== Problem 1 ==
Decide whether each statement agrees with the post on traits and modules. Answer yes or no for each, and quote the words from the post that settle it.
(a) Conversion of the contents to actual code happens only in the module declaration.
(b) Modules are pure functional values that combine with no side effects.
(c) The new language is a lazy version of Haskell/ML.
== Problem 2 ==
In one to three sentences, explain why functors become a redundant concept according to the post on traits and modules.

== Text shown ==
## START

This can be taken further to get an even more powerful system by using 
parameterized traits and explicit instantiation for modules:

	trait T a b where
		foo :: a -> b

		bar :: Int -> Int
		bar i = i + 1

	module M where
		include T Int String
		foo = show . bar

Here, the body of a module is always a trait, and the above is 
equivalent to:

	trait T a b = tra
		foo :: a -> b

		bar :: Int -> Int
		bar i = i + 1

	module M = new tra
		include T Int String
		foo = show . bar

which makes it more explicit that conversion of the contents to actual 
code (ie linking, allocation/identity/initialization of CAFs and foreign 
objects, generativity of data types etc) happens only in the module decl.

The great thing about making instantiation explicit is that traits are 
pure functional values and so can easily be combined with no side 
effects, whereas modules may in general contain mutable state eg to 
interface with some external C library and thus are 
objects-with-identity. Thus the separation solves the whole problem of 
applicative vs generative functors in ML, as well as solving the problem 
of mutually recursive structures (functors become a redundant concept 
because you can always start with including a trait then overriding some 
decls with more instantiated (here used in a different sense) decls 
and/or traits).

Last but not least, a trait could also be used similarly to a signature, 
except that definitions in the trait can be considered to be default 
implementations. Therefore in this scenario the body of a class or 
instance decl is just a trait and so could be composed using other 
traits etc. (Each instance decl instantiates the trait given in the body 
merged with the trait given in the class leading to a possibly 
parameterized module.)

Anyway these are some of the directions I am currently working on for my 
new language which is a strict version of Haskell/ML but where explicit 
type annotations drive name resolution rather than explicit namespace 
annotations driving type inference.

Related work for the above version of traits/mixins includes the Scala 
language and the approach described in "Evolving Software with 
Extensible Modules" by Matthias Zenger.

Regards, Brian.

--

www.metamilk.com

## END

== Material provided ==
## START

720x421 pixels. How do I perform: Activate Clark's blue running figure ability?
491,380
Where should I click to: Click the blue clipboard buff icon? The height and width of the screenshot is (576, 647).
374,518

## END

== Written response 1 ==
(a) Yes: "happens only in the module decl."
(b) No: "modules may in general contain mutable state eg to interface with some external C library and thus are objects-with-identity."
(c) No: "a strict version of Haskell/ML"

== Written response 2 ==
Functors become redundant because you can always begin by including a trait. You can then override some of its declarations with more instantiated declarations and/or traits.